[Extracted records]
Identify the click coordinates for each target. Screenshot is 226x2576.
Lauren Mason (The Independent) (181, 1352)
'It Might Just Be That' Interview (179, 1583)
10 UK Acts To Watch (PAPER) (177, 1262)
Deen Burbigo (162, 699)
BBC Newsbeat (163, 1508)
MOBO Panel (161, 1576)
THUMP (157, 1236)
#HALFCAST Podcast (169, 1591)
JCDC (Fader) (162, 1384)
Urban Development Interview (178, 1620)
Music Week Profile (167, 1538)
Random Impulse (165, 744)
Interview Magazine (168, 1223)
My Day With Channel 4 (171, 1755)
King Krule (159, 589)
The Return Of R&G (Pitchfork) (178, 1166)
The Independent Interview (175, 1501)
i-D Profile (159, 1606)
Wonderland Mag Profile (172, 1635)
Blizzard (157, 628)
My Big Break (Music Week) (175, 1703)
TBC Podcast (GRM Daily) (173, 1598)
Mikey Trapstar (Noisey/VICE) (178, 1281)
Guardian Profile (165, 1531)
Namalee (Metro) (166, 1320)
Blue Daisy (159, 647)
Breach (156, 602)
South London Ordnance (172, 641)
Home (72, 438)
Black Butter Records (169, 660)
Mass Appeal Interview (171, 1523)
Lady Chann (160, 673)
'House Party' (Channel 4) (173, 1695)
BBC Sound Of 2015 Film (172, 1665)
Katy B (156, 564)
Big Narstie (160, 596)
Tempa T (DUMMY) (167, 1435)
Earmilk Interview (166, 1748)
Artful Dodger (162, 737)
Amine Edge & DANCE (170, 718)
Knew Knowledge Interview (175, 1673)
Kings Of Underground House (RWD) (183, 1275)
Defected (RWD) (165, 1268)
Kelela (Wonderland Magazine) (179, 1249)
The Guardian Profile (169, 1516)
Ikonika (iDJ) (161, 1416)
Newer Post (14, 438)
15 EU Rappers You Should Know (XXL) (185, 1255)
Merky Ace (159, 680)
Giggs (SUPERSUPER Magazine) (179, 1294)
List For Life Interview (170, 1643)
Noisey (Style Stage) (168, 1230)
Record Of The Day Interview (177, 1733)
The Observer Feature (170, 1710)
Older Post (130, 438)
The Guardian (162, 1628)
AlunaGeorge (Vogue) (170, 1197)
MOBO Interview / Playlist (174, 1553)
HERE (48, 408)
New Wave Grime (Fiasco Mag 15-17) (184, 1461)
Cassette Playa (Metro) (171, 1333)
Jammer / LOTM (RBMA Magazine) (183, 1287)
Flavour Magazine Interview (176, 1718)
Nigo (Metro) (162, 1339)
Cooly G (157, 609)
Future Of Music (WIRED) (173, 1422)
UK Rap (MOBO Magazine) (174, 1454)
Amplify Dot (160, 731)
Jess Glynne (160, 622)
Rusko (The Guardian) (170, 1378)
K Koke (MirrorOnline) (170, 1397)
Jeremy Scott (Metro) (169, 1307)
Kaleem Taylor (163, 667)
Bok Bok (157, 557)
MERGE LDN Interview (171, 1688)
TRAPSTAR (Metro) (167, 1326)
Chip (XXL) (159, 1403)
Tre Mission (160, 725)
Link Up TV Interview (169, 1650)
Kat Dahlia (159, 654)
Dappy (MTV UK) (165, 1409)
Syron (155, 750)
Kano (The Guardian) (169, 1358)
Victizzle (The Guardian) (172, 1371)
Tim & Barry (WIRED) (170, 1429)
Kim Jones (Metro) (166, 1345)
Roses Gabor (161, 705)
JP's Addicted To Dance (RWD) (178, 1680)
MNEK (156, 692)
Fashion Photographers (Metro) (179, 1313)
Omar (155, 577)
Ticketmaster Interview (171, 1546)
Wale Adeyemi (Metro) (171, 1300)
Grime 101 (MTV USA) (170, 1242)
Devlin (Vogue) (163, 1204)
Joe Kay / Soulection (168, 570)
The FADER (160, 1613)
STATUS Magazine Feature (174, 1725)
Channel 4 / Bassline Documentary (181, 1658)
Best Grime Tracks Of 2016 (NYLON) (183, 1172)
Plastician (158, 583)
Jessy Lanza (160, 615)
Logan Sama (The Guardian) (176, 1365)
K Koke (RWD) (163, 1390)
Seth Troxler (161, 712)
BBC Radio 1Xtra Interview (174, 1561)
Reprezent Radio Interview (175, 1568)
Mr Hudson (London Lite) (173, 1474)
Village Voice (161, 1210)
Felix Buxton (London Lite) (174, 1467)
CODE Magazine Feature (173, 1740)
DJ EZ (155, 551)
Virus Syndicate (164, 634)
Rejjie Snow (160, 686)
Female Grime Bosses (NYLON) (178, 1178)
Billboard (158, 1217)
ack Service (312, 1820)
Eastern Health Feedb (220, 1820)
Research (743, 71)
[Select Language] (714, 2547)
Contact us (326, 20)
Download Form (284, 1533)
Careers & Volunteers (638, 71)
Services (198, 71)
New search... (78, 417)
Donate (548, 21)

YOUR GOAL
Your task is to reproduce exactly the lines that begin with the one containing "Reprezent Radio Interview (175, 1568)" and continue to the end of the data, both ends included.

FINAL ANSWER
Reprezent Radio Interview (175, 1568)
Mr Hudson (London Lite) (173, 1474)
Village Voice (161, 1210)
Felix Buxton (London Lite) (174, 1467)
CODE Magazine Feature (173, 1740)
DJ EZ (155, 551)
Virus Syndicate (164, 634)
Rejjie Snow (160, 686)
Female Grime Bosses (NYLON) (178, 1178)
Billboard (158, 1217)
ack Service (312, 1820)
Eastern Health Feedb (220, 1820)
Research (743, 71)
[Select Language] (714, 2547)
Contact us (326, 20)
Download Form (284, 1533)
Careers & Volunteers (638, 71)
Services (198, 71)
New search... (78, 417)
Donate (548, 21)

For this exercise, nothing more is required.